Description of the task: Please copy each line of the listing that includes the string "mode".

▽

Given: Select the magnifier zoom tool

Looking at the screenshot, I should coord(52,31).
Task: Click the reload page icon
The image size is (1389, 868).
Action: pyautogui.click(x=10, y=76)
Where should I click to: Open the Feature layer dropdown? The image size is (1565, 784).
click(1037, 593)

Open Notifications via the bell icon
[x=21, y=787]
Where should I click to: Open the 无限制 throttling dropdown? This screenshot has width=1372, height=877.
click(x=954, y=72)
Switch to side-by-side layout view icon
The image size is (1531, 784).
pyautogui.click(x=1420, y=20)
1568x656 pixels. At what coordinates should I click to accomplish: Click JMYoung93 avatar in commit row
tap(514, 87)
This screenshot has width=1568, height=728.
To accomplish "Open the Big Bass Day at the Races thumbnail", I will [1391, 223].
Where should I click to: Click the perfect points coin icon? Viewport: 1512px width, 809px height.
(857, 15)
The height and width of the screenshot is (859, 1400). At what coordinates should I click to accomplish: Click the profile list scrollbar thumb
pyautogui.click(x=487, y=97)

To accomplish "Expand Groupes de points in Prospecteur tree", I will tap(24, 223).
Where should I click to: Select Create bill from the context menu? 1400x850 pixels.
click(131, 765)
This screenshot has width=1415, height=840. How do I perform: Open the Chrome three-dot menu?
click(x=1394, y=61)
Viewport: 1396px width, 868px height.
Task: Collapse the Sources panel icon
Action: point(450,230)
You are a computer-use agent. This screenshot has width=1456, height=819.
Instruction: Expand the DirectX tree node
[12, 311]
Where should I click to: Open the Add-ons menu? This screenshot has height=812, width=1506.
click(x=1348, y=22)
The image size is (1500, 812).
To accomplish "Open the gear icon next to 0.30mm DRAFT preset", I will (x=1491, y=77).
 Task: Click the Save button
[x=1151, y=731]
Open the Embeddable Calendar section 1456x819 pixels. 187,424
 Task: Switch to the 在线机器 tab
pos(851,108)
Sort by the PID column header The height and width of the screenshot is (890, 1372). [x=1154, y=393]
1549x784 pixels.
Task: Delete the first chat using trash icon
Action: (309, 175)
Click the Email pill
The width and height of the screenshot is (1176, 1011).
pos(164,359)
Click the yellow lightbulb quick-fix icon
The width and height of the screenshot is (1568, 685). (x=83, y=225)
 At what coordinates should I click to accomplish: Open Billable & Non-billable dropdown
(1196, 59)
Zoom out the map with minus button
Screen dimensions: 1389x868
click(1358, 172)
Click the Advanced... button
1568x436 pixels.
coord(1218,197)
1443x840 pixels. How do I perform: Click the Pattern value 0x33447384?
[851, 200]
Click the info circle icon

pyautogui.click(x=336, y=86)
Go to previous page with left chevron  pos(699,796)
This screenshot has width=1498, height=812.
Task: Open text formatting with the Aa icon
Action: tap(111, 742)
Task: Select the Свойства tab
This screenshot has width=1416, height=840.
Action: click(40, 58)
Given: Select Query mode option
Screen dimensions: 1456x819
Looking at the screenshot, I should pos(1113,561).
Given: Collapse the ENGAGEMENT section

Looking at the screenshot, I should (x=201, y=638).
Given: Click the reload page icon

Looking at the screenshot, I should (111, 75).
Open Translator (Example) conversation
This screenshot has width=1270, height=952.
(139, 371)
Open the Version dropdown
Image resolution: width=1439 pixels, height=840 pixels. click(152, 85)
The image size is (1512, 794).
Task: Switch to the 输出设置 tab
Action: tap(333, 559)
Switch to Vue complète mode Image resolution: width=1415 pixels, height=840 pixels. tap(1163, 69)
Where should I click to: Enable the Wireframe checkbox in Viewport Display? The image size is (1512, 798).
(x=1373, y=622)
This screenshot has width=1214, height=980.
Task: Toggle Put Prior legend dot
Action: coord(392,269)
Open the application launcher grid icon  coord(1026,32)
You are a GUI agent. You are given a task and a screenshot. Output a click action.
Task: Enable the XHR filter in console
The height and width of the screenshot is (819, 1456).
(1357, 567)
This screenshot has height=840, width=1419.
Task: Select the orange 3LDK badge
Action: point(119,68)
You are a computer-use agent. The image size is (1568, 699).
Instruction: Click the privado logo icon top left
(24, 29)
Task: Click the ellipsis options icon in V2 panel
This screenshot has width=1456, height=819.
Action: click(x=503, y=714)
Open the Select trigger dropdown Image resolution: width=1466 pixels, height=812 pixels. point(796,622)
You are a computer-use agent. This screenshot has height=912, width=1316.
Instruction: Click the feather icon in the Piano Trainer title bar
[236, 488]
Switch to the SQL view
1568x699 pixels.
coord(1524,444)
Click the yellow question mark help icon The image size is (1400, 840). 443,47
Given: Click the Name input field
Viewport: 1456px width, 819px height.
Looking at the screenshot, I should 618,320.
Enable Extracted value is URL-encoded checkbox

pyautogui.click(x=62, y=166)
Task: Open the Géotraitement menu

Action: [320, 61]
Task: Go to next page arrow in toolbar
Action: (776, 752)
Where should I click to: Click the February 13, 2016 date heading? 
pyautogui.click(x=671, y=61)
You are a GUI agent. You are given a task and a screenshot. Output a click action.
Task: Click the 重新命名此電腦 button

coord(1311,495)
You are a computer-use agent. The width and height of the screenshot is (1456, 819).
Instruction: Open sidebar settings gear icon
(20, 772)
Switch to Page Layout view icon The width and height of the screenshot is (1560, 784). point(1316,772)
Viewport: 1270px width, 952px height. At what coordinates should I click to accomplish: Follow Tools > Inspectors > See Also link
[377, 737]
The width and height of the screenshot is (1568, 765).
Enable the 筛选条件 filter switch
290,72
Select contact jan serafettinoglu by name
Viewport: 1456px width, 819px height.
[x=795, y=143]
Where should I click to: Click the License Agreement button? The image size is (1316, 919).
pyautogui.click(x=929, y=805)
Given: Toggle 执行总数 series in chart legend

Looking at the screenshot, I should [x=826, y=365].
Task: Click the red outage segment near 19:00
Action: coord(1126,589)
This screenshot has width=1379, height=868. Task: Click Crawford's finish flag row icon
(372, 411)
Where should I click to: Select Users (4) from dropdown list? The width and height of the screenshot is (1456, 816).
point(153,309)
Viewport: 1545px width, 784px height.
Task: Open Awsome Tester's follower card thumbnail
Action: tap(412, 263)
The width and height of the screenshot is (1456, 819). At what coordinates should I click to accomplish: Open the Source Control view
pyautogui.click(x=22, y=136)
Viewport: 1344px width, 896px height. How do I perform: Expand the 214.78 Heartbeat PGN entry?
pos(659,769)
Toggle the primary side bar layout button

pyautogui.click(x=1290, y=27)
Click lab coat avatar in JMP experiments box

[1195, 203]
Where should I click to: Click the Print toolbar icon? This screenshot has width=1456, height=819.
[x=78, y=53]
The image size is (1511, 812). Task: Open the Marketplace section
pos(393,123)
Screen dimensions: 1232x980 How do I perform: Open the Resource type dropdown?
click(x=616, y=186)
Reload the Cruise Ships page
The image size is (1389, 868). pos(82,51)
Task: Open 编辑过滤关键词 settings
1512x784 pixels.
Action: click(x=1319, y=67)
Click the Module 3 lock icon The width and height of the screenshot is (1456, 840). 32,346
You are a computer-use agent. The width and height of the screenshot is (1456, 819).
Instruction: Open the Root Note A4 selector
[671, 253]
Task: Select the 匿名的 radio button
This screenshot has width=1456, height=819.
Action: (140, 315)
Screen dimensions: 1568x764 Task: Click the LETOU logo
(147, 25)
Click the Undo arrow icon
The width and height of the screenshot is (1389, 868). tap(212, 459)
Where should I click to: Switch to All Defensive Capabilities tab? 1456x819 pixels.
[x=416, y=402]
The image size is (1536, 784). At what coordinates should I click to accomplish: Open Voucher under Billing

△

Solution:
Given: Select Query mode option
Switch to Vue complète mode Image resolution: width=1415 pixels, height=840 pixels. tap(1163, 69)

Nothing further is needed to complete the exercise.